Passage shown:
------------------------------------------------------------------------
A multi-millionaire businessman has been allowed to remain anonymous after he faced sexual harassment and assault allegations in an employment case, it has been reported.
The Times newspaper said the man, described as one of the British establishment’s richest and most powerful figures, agreed large financial settlements with two women last year before an employment tribunal was due to take place.
As part of the settlement the women had to withdraw the claims and sign non-disclosure agreements (NDAs), The Times said.
The newspaper reported that one of the women claimed she was attacked and orally raped in his private office, while another woman said she was groped by him at his country residence.
Men and women who worked with the two alleged victims also provided witness statements detailing alleged physical assaults, bullying and ill treatment when working for the man, according to The Times.
The newspaper said the man has always denied the allegations.
The Times said it had fought a legal battle for more than a year for the right to report the case, but said a judge’s ruling prevented it from naming him.
The newspaper said it decided to publish a redacted report in Saturday’s edition to highlight the threat to open justice and the continued use of NDAs to silence alleged victims.
NDAs came under scrutiny as allegations of sexual assault and misconduct emerged with the Me Too movement.
Sometimes referred to as “gagging clauses”, NDAs are legal contracts used to prevent people from discussing confidential information and keep trade secrets private.
------------------------------------------------------------------------
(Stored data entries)
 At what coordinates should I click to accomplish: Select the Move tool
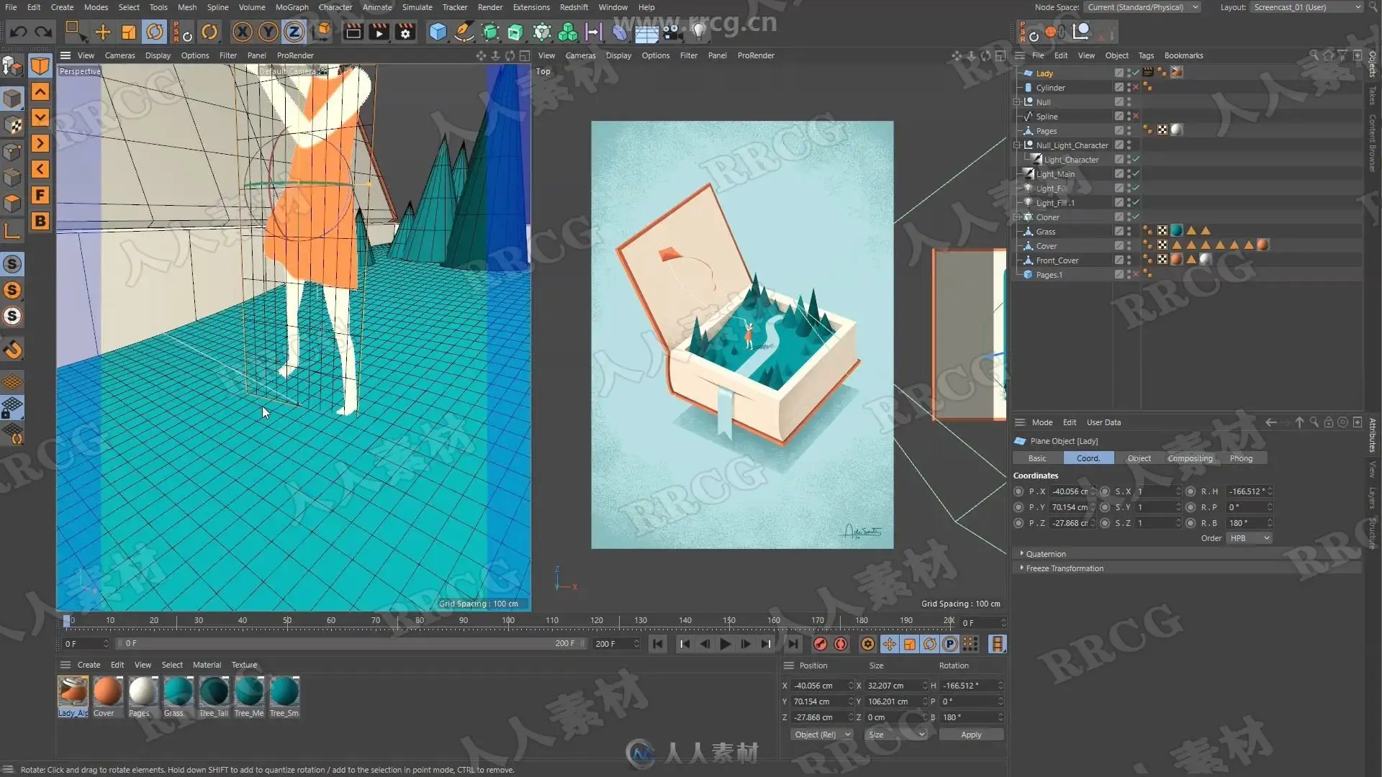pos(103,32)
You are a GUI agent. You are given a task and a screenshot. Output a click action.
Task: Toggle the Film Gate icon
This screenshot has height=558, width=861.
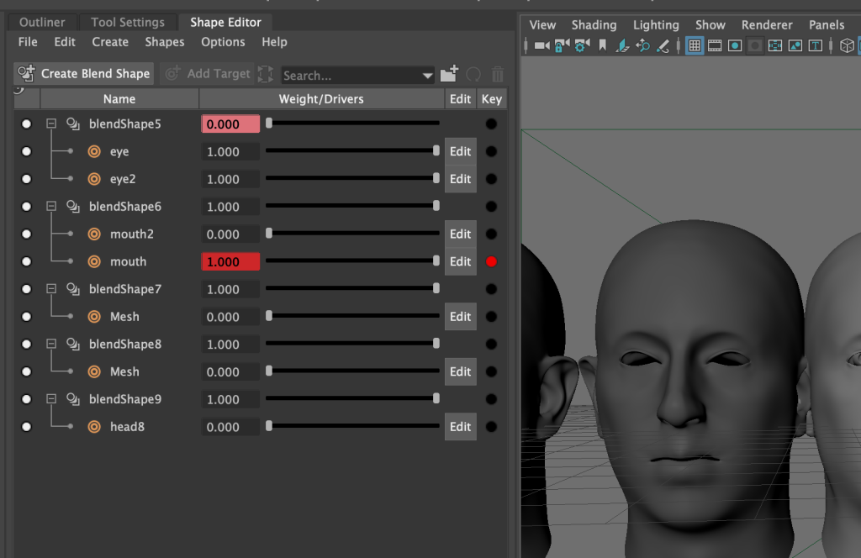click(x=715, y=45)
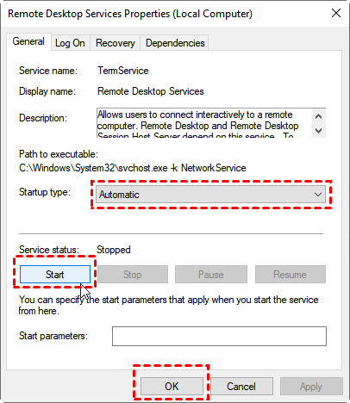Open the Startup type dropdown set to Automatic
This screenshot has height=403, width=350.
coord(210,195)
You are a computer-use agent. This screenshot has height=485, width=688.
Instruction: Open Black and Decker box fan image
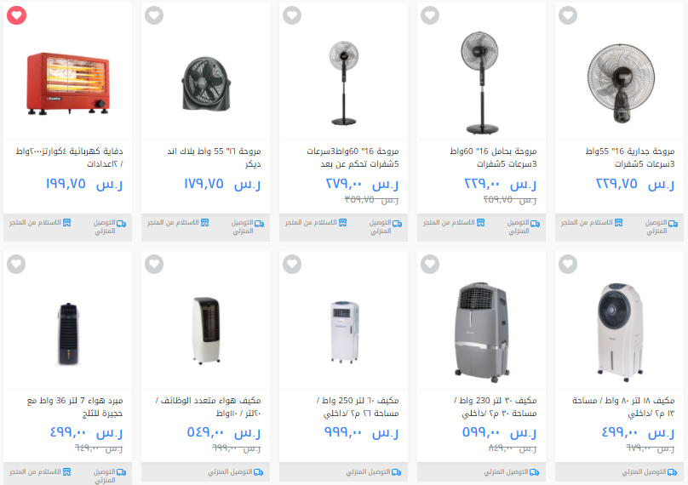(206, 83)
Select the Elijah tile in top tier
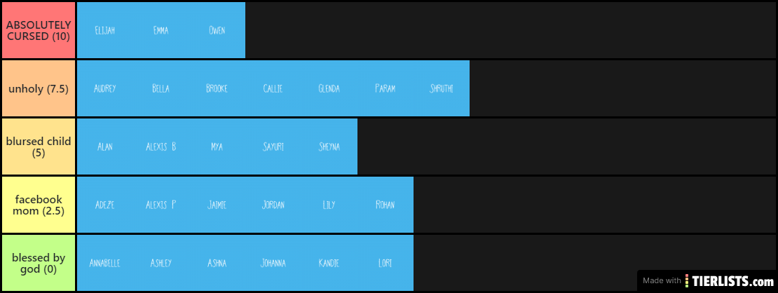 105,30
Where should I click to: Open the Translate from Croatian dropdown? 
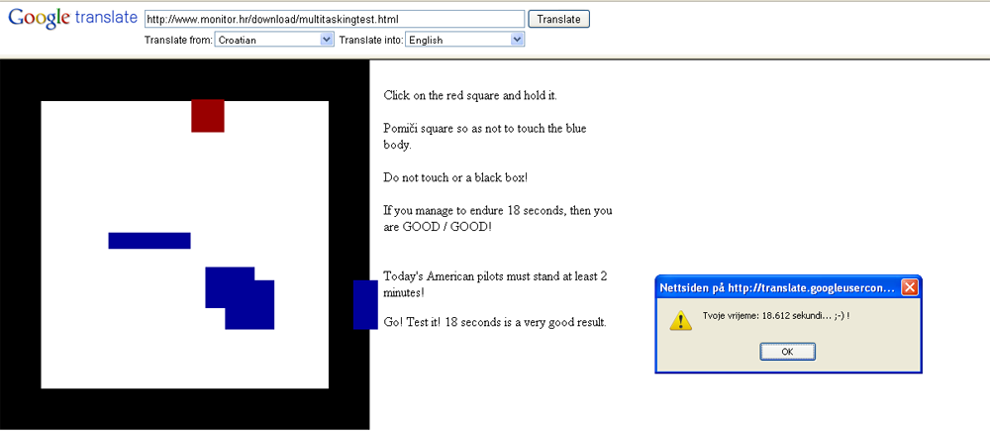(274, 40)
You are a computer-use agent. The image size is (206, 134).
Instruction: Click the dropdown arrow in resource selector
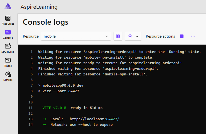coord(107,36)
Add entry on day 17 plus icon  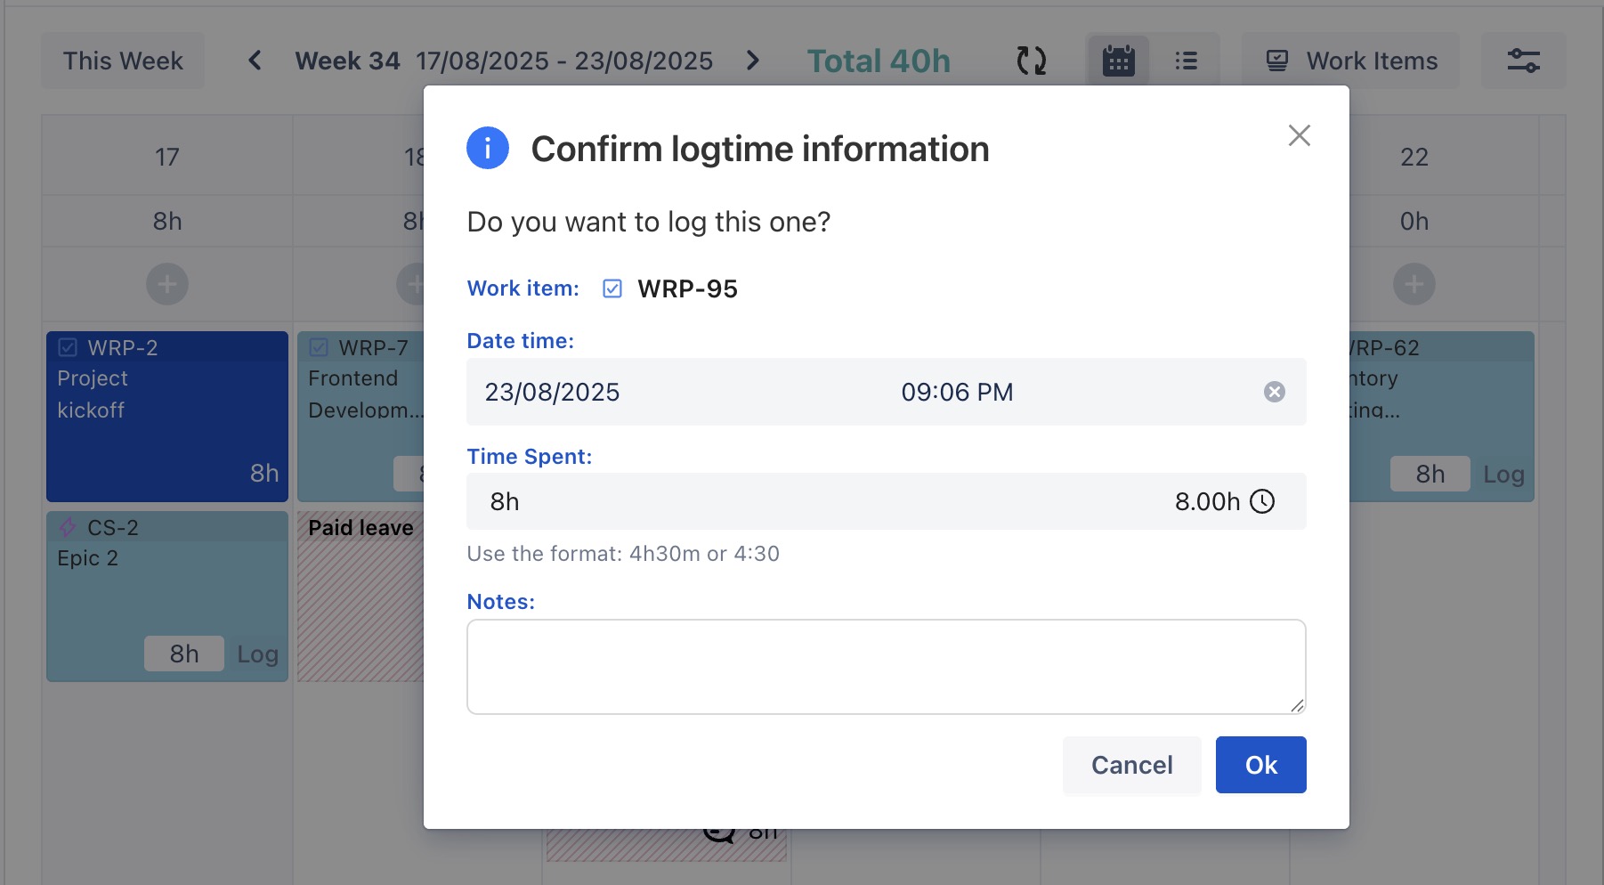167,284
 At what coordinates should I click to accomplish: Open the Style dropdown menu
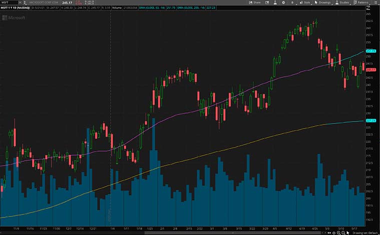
------------------------------------------------------------------------
Task 1:
Rewrite everything in the news report from "The newspaper reported" down to "to The Times.", substituting "rural estate" for "country residence".
Task 2:
Resume the news report about the anonymous businessman, starting right after its final sentence.
The listing has no connection to the news report.

Answer space 1:
The newspaper reported that one of the women claimed she was attacked and orally raped in his private office, while another woman said she was groped by him at his rural estate.
Men and women who worked with the two alleged victims also provided witness statements detailing alleged physical assaults, bullying and ill treatment when working for the man, according to The Times.

Answer space 2:
But it is clear they can be used to keep allegations of wrongdoing out of the press.
Last month, MPs criticised employers who “routinely” use NDAs to cover up allegations of unlawful discrimination and harassment in the workplace.
A report from the House of Commons Women and Equalities Committee said the practice was “completely unacceptable”.
Labour MP Sarah Champion, who sits on the committee, said the conditions imposed in NDAs can be “outrageous” and called for the practice to be made illegal.
The Rotherham MP said: “The use of NDA has become standard practice in all sectors but increasingly they are being used to prevent sexual harassment and discrimination cases being uncovered.
“This practice should be illegal as the perpetrators avoid being brought to account and businesses sidestep their responsibility.
“There is an inherent power imbalance with NDAs. The company is well aware that most people cannot afford an employment tribunal plus they need a good reference to continue their careers. Signing an NDA is usually the only option for most staff.
“The conditions imposed in NDAs can be outrageous – people banned from telling partners or medical professionals, in the worst cases even telling the police of a related crime would breach the NDA.
“The majority of these restrictions are unenforceable, immoral and even illegal. They place a huge, lifelong burden on the individual which is completely disproportionate to the stated aim of protecting the organisation’s reputation.”